Timminco grows

Specialty and light-metals company Timminco (TIM-T) has added silicon metal and ferro-silicon to its mix of products by acquiring Quebec-based Bcancour Silicon.

Headquartered in Toronto and with facilities in Canada, the U.S. and Australia, Timminco already produces specialty metal products such as magnesium, aluminum, calcium and strontium alloys.

Bcancour produces high-quality, chemical- and electronics-grade silicon metal and specialty ferro-silicon, which are used to manufacture consumer and industrial products such as silicon sealants, pigments, cosmetics, semiconductors, and fibre optic cables.

Reflecting a valuation and fairness opinion provided by RBC Capital Markets, Timminco acquired Bcancour by issuing 30.9 million shares valued at about $34 million. Timminco also took on Bcancour’s net bank debt of $17 million, effectively doubling the company’s debt load.

Bcancour had been owned indirectly by Safeguard International Fund L.P., which is also Timminco’s controlling shareholder. Prior to the deal, Safeguard owned 26% of Timminco’s shares and voted a total of 50.3% under an agreement with Timminco’s second-largest shareholder. With the acquisition completed, Safeguard now owns 59% of Timminco and controls the votes of about 72% of Timminco’s shares.

The newly expanded Timminco has total assets of about $175 million and will have annual revenues of about $200 million. Timminco says the combined company will have greater operating scale and financial strength, and less volatility of sales and earnings.

The hoped-for improvement in financial muscle is key for Timminco, which has been in non-compliance of the covenants in its credit facility since May 2004, and is trying to renegotiate its credit arrangements.

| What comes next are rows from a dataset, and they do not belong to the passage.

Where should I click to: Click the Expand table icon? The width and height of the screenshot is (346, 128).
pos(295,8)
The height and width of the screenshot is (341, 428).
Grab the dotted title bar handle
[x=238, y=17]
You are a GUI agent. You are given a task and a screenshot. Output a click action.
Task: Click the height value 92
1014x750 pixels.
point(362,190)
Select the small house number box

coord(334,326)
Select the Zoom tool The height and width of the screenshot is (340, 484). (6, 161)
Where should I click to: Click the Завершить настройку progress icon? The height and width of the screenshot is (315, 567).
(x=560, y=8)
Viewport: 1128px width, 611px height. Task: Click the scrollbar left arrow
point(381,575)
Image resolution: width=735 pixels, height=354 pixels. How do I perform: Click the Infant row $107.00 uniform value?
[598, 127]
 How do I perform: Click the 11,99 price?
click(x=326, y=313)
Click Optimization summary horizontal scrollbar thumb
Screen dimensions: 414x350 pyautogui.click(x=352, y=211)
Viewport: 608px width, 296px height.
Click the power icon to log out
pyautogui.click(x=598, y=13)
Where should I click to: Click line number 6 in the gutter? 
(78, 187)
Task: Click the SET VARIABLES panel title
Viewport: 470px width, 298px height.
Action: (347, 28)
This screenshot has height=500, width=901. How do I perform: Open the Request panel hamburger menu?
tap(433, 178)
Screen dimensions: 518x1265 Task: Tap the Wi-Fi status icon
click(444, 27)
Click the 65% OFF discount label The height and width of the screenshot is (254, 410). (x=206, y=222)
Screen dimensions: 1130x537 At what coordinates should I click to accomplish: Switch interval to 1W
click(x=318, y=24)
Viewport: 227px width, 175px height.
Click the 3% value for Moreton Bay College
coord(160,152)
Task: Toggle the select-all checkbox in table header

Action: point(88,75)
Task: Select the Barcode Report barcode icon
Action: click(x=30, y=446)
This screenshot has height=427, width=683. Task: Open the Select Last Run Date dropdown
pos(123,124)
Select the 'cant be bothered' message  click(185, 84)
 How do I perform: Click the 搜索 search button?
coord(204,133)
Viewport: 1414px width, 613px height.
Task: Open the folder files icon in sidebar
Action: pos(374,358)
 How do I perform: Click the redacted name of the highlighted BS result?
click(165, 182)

(As a result of the non-compliance, Bcancour’s and Timminco’s lenders had to give their blessing to the acquisition.)

For the first half of 2004, Timminco posted a net loss of $2.6 million (or 7 per share) on sales of $51.5 million, compared with a net income of $5 million (18) on sales of $54.3 million for the first six months in 2003. Timminco blamed the loss on “difficult business conditions,” characterized by a high price for inputs, including purchased magnesium, ferro-silicon and natural gas. With 90% of its revenues in U.S. dollars, the sinking greenback also depressed Timminco’s earnings.

In response, Timminco raised the prices of all its products sold worldwide by a minimum 10% in August.